Da mesma forma, o constituinte inseriu o direito consumerista no art. 170, inciso V, CR/88, como um princípio da ordem econômica, ao dispor:
“Art. 170 CR/88 – A ordem econômica, fundada na valorização do trabalho humano e na livre iniciativa, tem por fim assegurar a todos existência digna, conforme os ditames da justiça social, observados os seguintes princípios: (…)
V – defesa do consumidor”[13].
Assim, salienta Horta (1995):
“No enunciado constitucional, há princípios – valores: Soberania nacional, propriedade privada, livre concorrência. Há princípios que se confundem com intenções: reduções das desigualdades regionais, busca do pleno emprego; tratamento favorecido para as empresas brasileiras de capital nacional de pequeno porte (alterado pela EC nº 6/95); função social da propriedade. Há princípios de ação política: defesa do consumidor, defesa do meio ambiente”[14].
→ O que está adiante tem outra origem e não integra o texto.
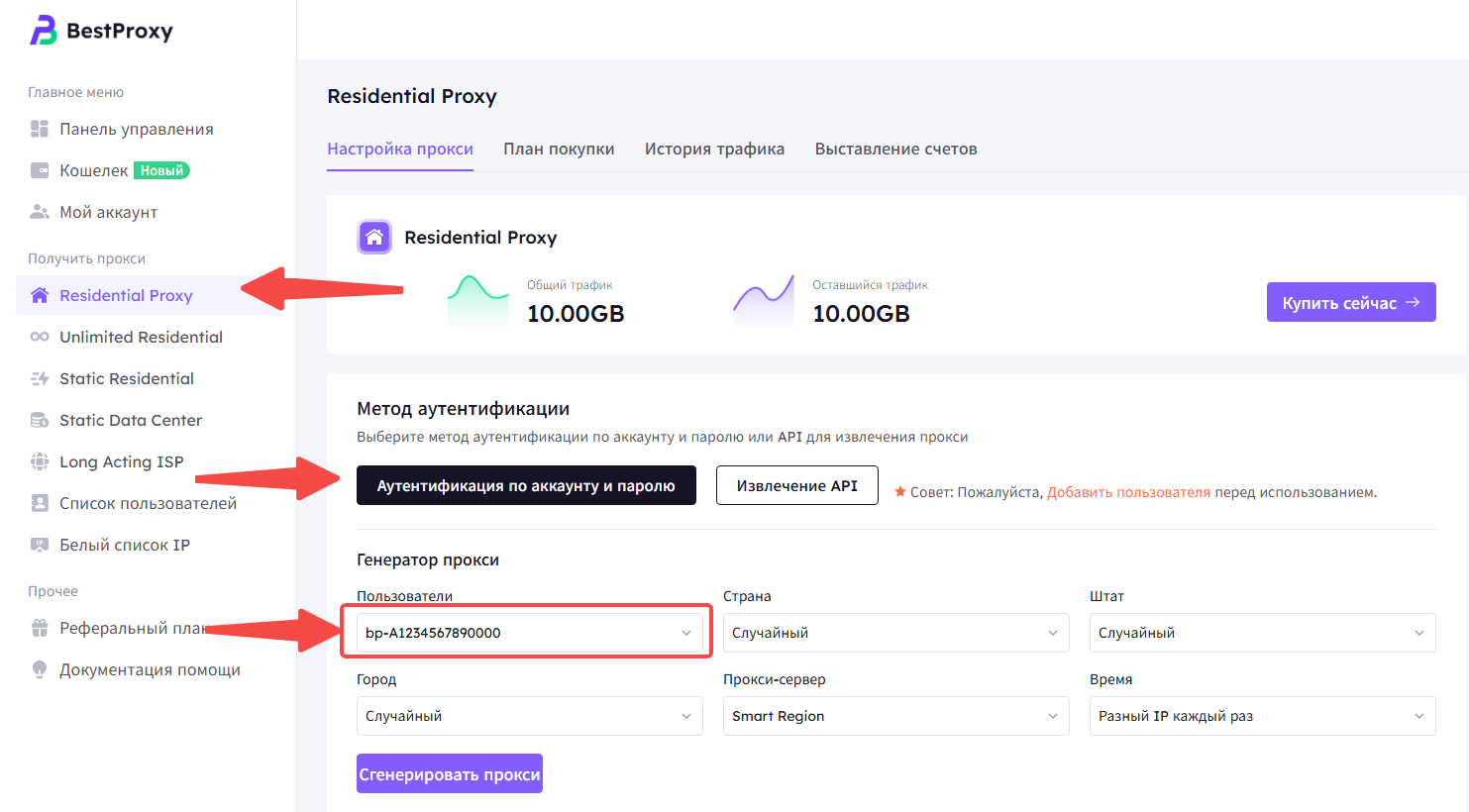This screenshot has height=812, width=1469.
Task: Select the Static Residential icon
Action: click(40, 378)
O terceiro dispositivo constitucional atribuiu competência concorrente para legislar sobre os danos ao consumidor, conforme o art. 24, inciso VIII, CR/88:
“Art. 24 CR/88 – Compete à União, aos Estados e ao Distrito Federal legislar concorrentemente sobre: (…)
VIII – responsabilidade por dano ao meio ambiente, ao consumidor, a bens e direitos de valor artístico, estético, histórico, turístico e paisagístico”[15];
Mas foi o art. 48, do Ato das Disposições Constitucionais Transitórias (ADCT), o berço do CDC, uma vez que determinou que: “o Congresso Nacional, dentro de cento e vinte dias da promulgação da Constituição, elaborará Código de Defesa do Consumidor”[16].
Portanto, em 11 de setembro de 1990, foi promulgada a Lei nº 8.078, que dispôs sobre a proteção do consumidor e deu outras providências. Teve-se, então, a criação do CDC, grande evolução e inovação no ordenamento jurídico brasileiro. Com o advento do CDC, o Direito passou a se preocupar não somente com o consumidor individuo, mas sim com toda a coletividade de mesma índole.
4. A PROTEÇÃO JURÍDICA DAS RELAÇÕES CONSUMERISTAS FIRMADAS VIA INTERNET, SEUS REQUISITOS DE VALIDADE E PECULIARIDADES
Com a criação da internet e o advento do comércio eletrônico, surgiram muitas discussões a respeito das formas de proteção do consumidor pelo ordenamento jurídico pátrio, especialmente por ter sido facilitado o acesso a produtos estrangeiros.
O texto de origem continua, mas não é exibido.